Gautam
Gautam

Reputation: 383

Understanding the code to make call over SSL

I was going through existing code which is supposed to make an api call over SSL. I am having tough time understanding , how does following code work ? I mean this code works, but I am unable to understand the innerworking.Specially the code between two ** mark.

How certificate is being used here? I mean what purpose certificate serves here? I have run the code and I see GetCertificate returns a certificate from computer store.

 public class Helper
    {
        public static T Post<T>(string resourceUri, object request)
        {
            **ServicePointManager.SecurityProtocol = SecurityProtocolType.Tls12;
            var requestHandler = new WebRequestHandler();
            requestHandler.ServerCertificateValidationCallback = delegate { return true; };
            requestHandler.ClientCertificates.Add(GetCertificate());

            using (var client = new HttpClient(requestHandler))          
            {**
                client.BaseAddress = new Uri(resourceUri);
                client.DefaultRequestHeaders.Accept.Add(new MediaTypeWithQualityHeaderValue("application/json"));    

                try
                {

                    var responseMessage = client.PostAsJsonAsync(resourceUri, request).Result;
                    if (responseMessage.IsSuccessStatusCode)
                        return responseMessage.Content.ReadAsAsync<T>().Result;
                    else
                        throw new Exception(responseMessage.Content.ReadAsStringAsync().Result);
                }
                catch(Exception ex)
                {
                    // do something
                    return default(T);
                }

            }
        }

Upvotes: 0

Views: 90

Answers (1)

Patrick Mevzek
Patrick Mevzek

Reputation: 12575

How certificate is being used here?

You reply yourself just after :

I see GetCertificate returns a certificate from computer store.

As for:

I mean what purpose certificate serves here?

In TLS, X.509 certificates are used for authentication. Either endpoint of the TLS handshake, or both, can decide it want to authenticate the other party.

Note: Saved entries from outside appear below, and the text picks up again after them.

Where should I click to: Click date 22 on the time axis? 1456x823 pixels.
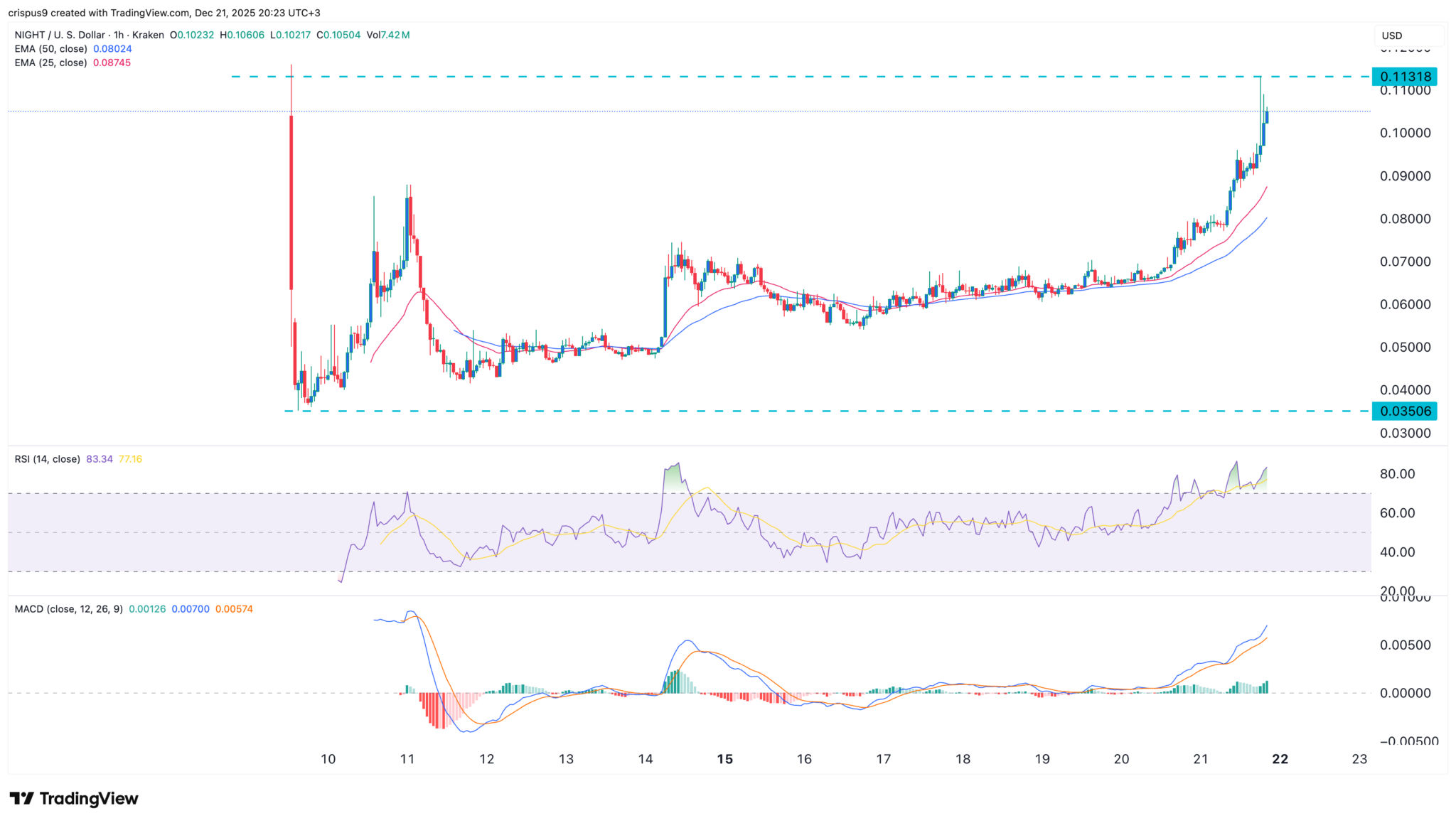point(1280,759)
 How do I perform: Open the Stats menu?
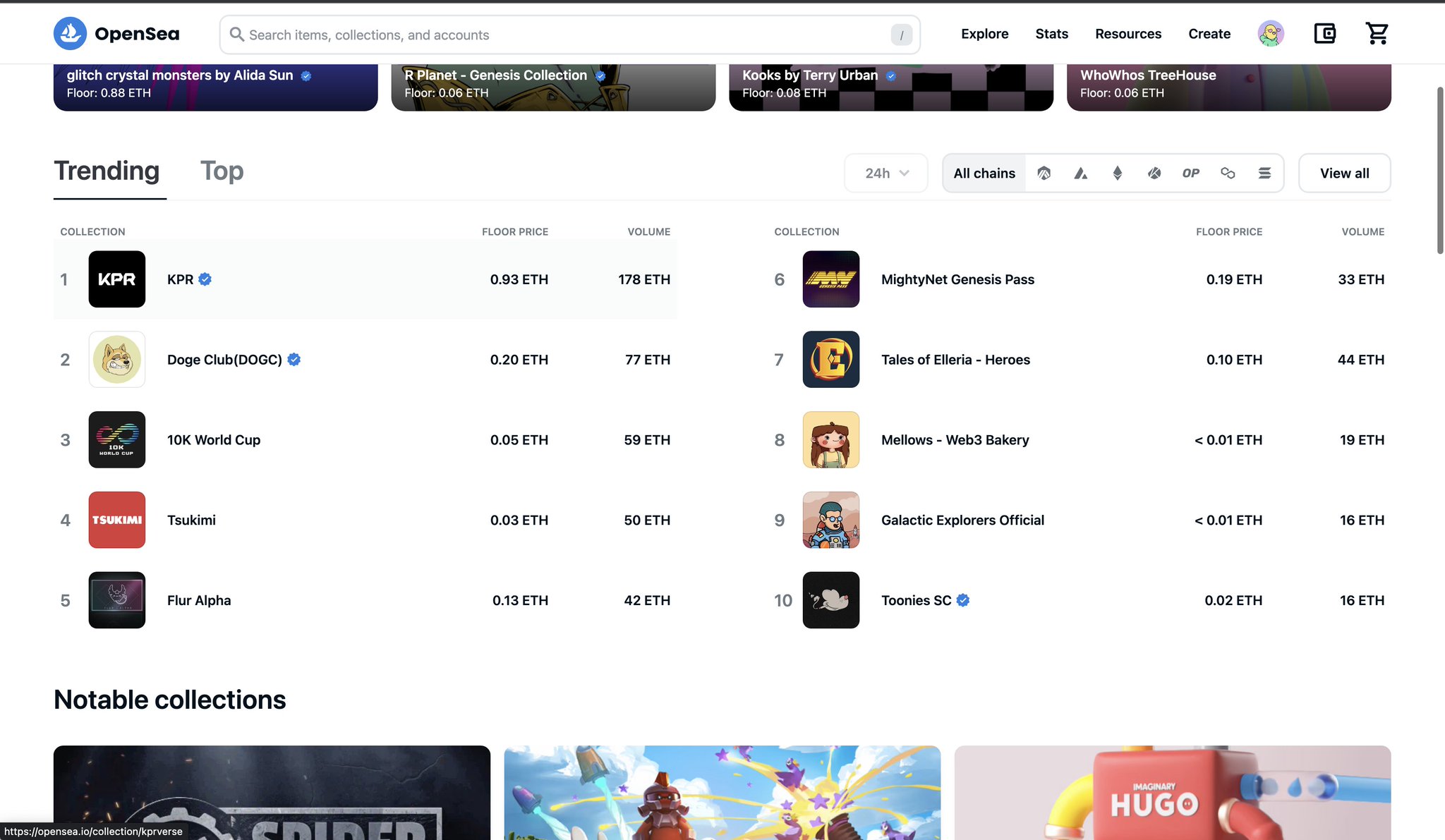pos(1051,33)
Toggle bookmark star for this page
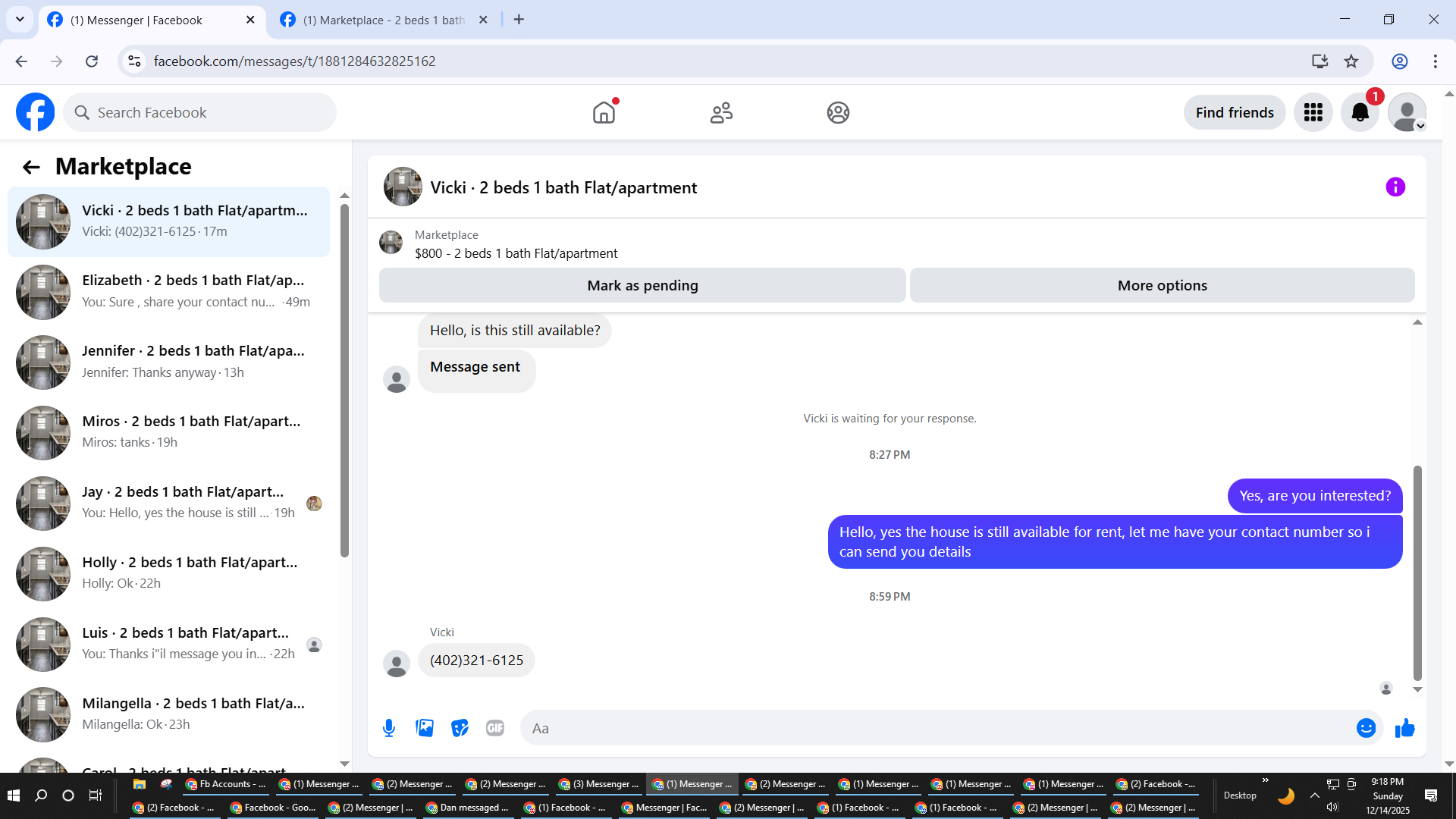 (1351, 61)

So each party can send the other its certificate, which would be verified through cryptographic means by the other party, because it will typically have a list of CA in its trust store and it will both check the certificate metadata (dates of validity, signature) and the fact that it has been issued by one of the CA it trusts (or it is using certificates whitelisting).

You have here an HTTP client. It seems the server it connects to through HTTPS wants to authenticate client. So this HTTP client needs to send a certificate to the other party. That is the purpose basically of the code you highlighted.

The ServerCertificateValidationCallback on the other end seems very fragile. It will be used for this client to authenticate the server. I do not know C# but by the look of it it accepts any server certificate, which can be bad (maybe these are only extra checks on top of what the underlying library does, so if it does indeed check metadata and CA then it is ok, if this line just blindly accepts any certificate you are in a world of troubles).